Metagenomic data, especially sequence data from large insert clones, are most useful when reasonable inferences about phylogenetic origins of inserts can be made. Often, clones that bear phylotypic markers (usually ribosomal RNA genes) are sought, but sometimes phylogenetic assignments have been based on the preponderance of blast hits obtained with predicted protein coding sequences (CDSs). Here we use a cloning method which greatly enriches for ribosomal RNA-bearing fosmid clones to ask two questions: (i) how reliably can we judge the phylogenetic origin of a clone (that is, its RNA phylotype) from the sequences of its CDSs? and (ii) how much lateral gene transfer (LGT) do we see, as assessed by CDSs of different phylogenetic origins on the same fosmid? We sequenced 12 rRNA containing fosmid clones, obtained from libraries constructed using DNA isolated from Baltimore harbour sediments. Three of the clones are from bacterial candidate divisions for which no cultured representatives are available, and thus represent the first protein coding sequences from these major bacterial lineages. The amount of LGT was assessed by making phylogenetic trees of all the CDSs in the fosmid clones and comparing the phylogenetic position of the CDS to the rRNA phylotype. We find that the majority of CDSs in each fosmid, 57-96%, agree with their respective rRNA genes. However, we also find that a significant fraction of the CDSs in each fosmid, 7-44%, has been acquired by LGT. In several cases, we can infer co-transfer of functionally related genes, and generate hypotheses about mechanism and ecological significance of transfer.

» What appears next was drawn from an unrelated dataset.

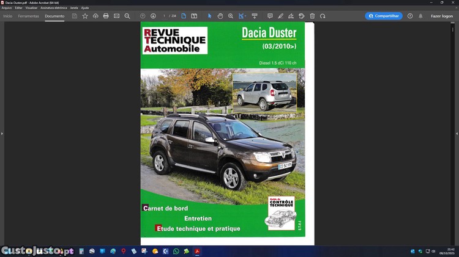Print the document using the printer icon
The image size is (459, 257).
[x=106, y=16]
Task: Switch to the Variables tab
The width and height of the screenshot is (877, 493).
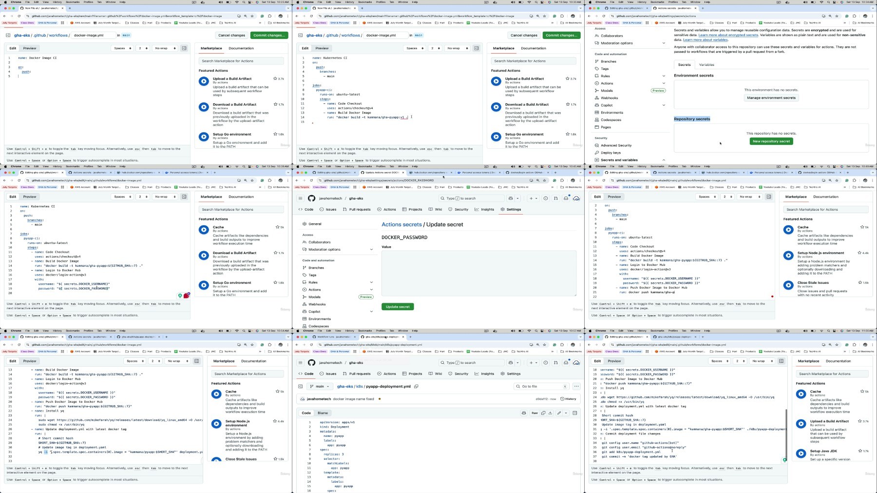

宏基因组数据,尤其是来自大插入片段克隆的序列数据,在能够对插入片段的系统发育起源做出合理推断时最为有用。通常,会寻找带有系统发育标记(通常是核糖体RNA基因)的克隆,但有时系统发育归属是基于与预测的蛋白质编码序列(CDS)获得的大量比对命中结果。在这里,我们使用一种能极大地富集带有核糖体RNA的fosmid克隆的克隆方法来探讨两个问题:(i)我们能从其CDS序列多可靠地判断一个克隆的系统发育起源(即其RNA系统发育型)?以及(ii)通过同一fosmid上不同系统发育起源的CDS评估,我们能看到多少横向基因转移(LGT)?我们对12个含有rRNA的fosmid克隆进行了测序,这些克隆来自使用从巴尔的摩港沉积物中分离的DNA构建的文库。其中三个克隆来自尚无培养代表菌株的细菌候选类群,因此代表了这些主要细菌谱系的首批蛋白质编码序列。通过构建fosmid克隆中所有CDS的系统发育树并将CDS的系统发育位置与rRNA系统发育型进行比较,评估LGT的数量。我们发现每个fosmid中大多数CDS(57 - 96%)与其各自的rRNA基因一致。然而,我们也发现每个fosmid中有相当一部分CDS(7 - 44%)是通过LGT获得的。在几个案例中,我们可以推断功能相关基因的共同转移,并生成关于转移机制和生态意义的假设。